Ähnlich dramatisch lief das Marathon-Rennen der Frauen. Zunächst zog die favorisierte Leipzigerin Ute Pein einsam ihre Kreise. Doch nach 30 Kilometern musste sie ihrem Tempo Tribut zollen. Gabi Thiele gab Gas und zog vorbei. Die Folge: Unter dem Jubel Hunderter Zuschauer, die Moderator Stefan Bräuer unermüdlich anheizte, lief die Ilmenauerin nach 3:40:13 Stunden lächelnd als Erste über die Ziellinie. "Das ist unsere neue Königin des Marathons", rief Bräuer. "Damit kann es nächstes Jahr zum Gigantenduell zwischen ihr und unserer bisherigen Siegerin Silvia Schmied kommen."

Die Gewinnerin selbst war ziemlich überrascht. Auch dann noch, als ihr die verletzte Schmied gratulierte. "Mit dieser Zeit gewinnt man eigentlich keinen Marathon", meinte die 44-jährige Thiele, die ihrer Bestzeit von 3:38 Stunden auf der anspruchsvollen Strecke sehr nah kam. "Das schwerste Stück war das nach dem Wald, als es auf Asphalt ein ganzes Stück in der prallen Sonne lang ging." Das tolle Publikum habe sie aber entschädigt. "Danke dafür, ich komme wieder."

Während weitere eintrudelten, hatte es sich Peter Ullmann gemütlich gemacht - und zwar auf der Massage-Liege von Manuela Neumann im Ziel. "Das ist traumhaft", sagte der Halbmarathoni vom Team Kern, während er sich die Beine durchkneten ließ. "Deswegen bin ich extra schneller gelaufen." Er laufe seit dem 2. Skatstadt-Marathon wieder und habe inzwischen seine ganze Familie infiziert. Die Töchter Charlotte (4) und Franziska (14) starteten über 400 Meter und 3,6 Kilometer. Seine Frau Antje ist Betreuerin, und die Omas feuerten an - eine typische Konstellation beim Lauf-Ereignis.
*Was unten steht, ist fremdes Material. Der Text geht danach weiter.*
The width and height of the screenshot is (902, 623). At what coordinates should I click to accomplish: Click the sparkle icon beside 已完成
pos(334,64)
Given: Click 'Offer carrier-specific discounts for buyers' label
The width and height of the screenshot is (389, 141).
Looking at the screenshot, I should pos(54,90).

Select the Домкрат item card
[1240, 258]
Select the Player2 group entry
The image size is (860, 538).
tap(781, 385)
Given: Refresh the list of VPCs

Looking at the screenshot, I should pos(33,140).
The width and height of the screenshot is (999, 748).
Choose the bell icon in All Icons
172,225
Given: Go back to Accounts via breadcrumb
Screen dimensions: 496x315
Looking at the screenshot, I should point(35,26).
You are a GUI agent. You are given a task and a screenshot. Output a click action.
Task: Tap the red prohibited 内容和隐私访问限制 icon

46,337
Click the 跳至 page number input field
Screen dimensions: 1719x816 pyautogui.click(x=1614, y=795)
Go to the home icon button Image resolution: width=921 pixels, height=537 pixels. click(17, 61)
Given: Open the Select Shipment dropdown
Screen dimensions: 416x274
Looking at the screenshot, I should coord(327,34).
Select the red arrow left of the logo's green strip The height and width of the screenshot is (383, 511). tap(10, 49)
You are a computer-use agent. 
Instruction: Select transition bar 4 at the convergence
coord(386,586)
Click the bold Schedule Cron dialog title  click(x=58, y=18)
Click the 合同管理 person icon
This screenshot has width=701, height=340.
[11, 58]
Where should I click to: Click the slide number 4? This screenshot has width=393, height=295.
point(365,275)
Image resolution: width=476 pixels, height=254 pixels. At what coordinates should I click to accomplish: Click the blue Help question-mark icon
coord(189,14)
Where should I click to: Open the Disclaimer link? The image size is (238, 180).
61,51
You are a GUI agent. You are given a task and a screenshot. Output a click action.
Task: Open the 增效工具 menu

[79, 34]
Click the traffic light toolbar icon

Lange vor Ullmann war Vincent Hoyer eingelaufen und hatte auf der halben Distanz das geschafft, was Thiele und Burkhardt verpassten. Der 22-Jährige lief schon kurz nach Kilometer eins alleine vorneweg und sorgte mit 1:11:09 Stunden für einen neuen Streckenrekord im Halbmarathon. "Für die schön bergige Strecke ist die Zeit super", sagte der Leipziger, der die Altenburg-Premiere als Vorbereitung für die Rennsteig-Staffel nächste Woche nutzte. "Ich hatte schon ein bisschen Angst vor Lars, aber er ist immer weiter zurückgefallen."

Der Sieger der vergangenen beiden Jahre, Lars Rößler, musste sich mit Platz zwei begnügen. "Als ich Vincent sah, war das klar", meinte der gebürtige Skatstädter. "Denn seine Bestzeit liegt mit unter 1:08 Stunden drei Minuten unter meiner." Dass ihm die vier Kinder- und Schülerläufe am Morgen und damit acht Kilometer Mehrbelastung die Kraft raubten, verneinte der 27-Jährige. "Das war eine gute Erwärmung." Er freue sich aber für Hoyer und Halbmarathon-Siegerin Juliane Heinze, die er gut kenne.